Electronic medical records hold a vast amount of unstructured data, notes written by physicians, nurses, and specialists. These records contain critical information about diagnoses, treatments, and outcomes but remain difficult to analyze systematically due to inconsistent terminology and varying documentation styles.

By successfully parsing psoriasis treatment data, the study's authors show that ChatGPT can help bridge the gap between unstructured clinical language and structured, analyzable data. The model's success hints at how healthcare systems might soon use AI to transform written medical information into dynamic, searchable insights.

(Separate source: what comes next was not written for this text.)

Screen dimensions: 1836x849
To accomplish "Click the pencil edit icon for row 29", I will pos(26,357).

This advancement has several practical implications:

• Reducing Administrative Burden: Clinicians spend an increasing share of their time on documentation. Automating data extraction could free valuable hours for patient care.
• Improving Research Efficiency: Structured datasets enable faster, larger-scale medical studies by allowing automatic aggregation of real-world evidence.
• Enhancing Decision Support: With structured information readily available, decision-support systems could provide clinicians with faster access to a patient's treatment history.
• Building Conversational Medical Records: The authors propose that this is a crucial step toward "conversational EMRs," where AI systems can interactively summarize patient data, respond to queries, and generate clinically relevant insights in real time.

Notably, the study highlights that ChatGPT-4o achieved this level of accuracy without fine-tuning on medical datasets. This finding demonstrates the model's zero-shot capability, its ability to perform domain-specific tasks based on general training, reducing the need for costly customization.

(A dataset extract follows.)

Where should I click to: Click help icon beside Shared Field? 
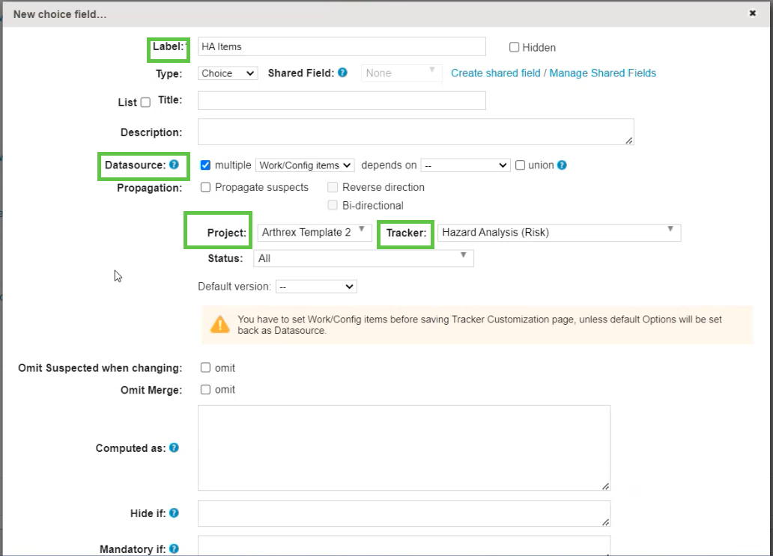(x=342, y=73)
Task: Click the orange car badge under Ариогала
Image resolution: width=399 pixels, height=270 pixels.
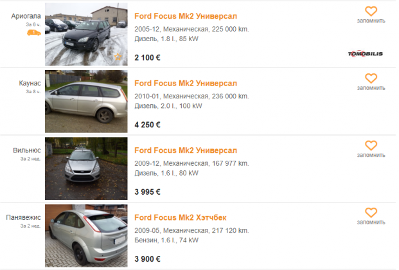Action: click(x=34, y=33)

Challenges and limitations: Understanding what AI still misses

Despite its success, the research also exposed limitations that must be addressed before large language models can be safely integrated into clinical workflows.

First, the sample size of 94 records was relatively small, meaning results may not generalize across all specialties or institutions. Larger, more diverse datasets will be needed to validate consistency across medical contexts.

Second, ChatGPT sometimes confused temporal references, mistaking planned treatments for ongoing ones or interpreting past treatments as current. This limitation reflects the difficulty AI systems still face in understanding time-dependent relationships within clinical narratives.

Third, inconsistencies in EMR documentation affected the model's performance. Terms like "topical treatment," "cream," or "ointment" often lacked specific drug names, leading to missed detections. Similarly, differences between brand and generic names, for instance, "Humira" versus "Adalimumab", occasionally caused mismatches.

The authors suggest integrating domain-specific fine-tuning, drug dictionaries, and temporal tagging systems to improve performance in future iterations. They also recommend developing frameworks that allow LLMs to justify their reasoning, which would improve trust and interpretability among clinicians.

The future: From data extraction to intelligent medical conversations

Besides technical performance, the study points toward a broader transformation in medical documentation. As AI systems like ChatGPT evolve, they could form the foundation of interactive clinical records, databases that not only store information but also engage with clinicians through natural language.

Such systems could, for instance, summarize a patient's treatment history on demand, alert physicians to possible drug interactions, or highlight deviations from treatment guidelines. Over time, this capability could create "living records" that continuously learn from new data while improving accessibility and safety across healthcare ecosystems.

The study also hints at the potential for multilingual EMR processing, as ChatGPT handled English and Hebrew text with minimal errors. This capability could make it easier for international research collaborations and healthcare providers in multilingual environments to analyze and share data seamlessly.

While the findings apply specifically to psoriasis, the researchers emphasize that the same approach could extend to other chronic conditions such as diabetes, rheumatoid arthritis, or cardiovascular disease, any field that relies on long-term treatment monitoring and documentation.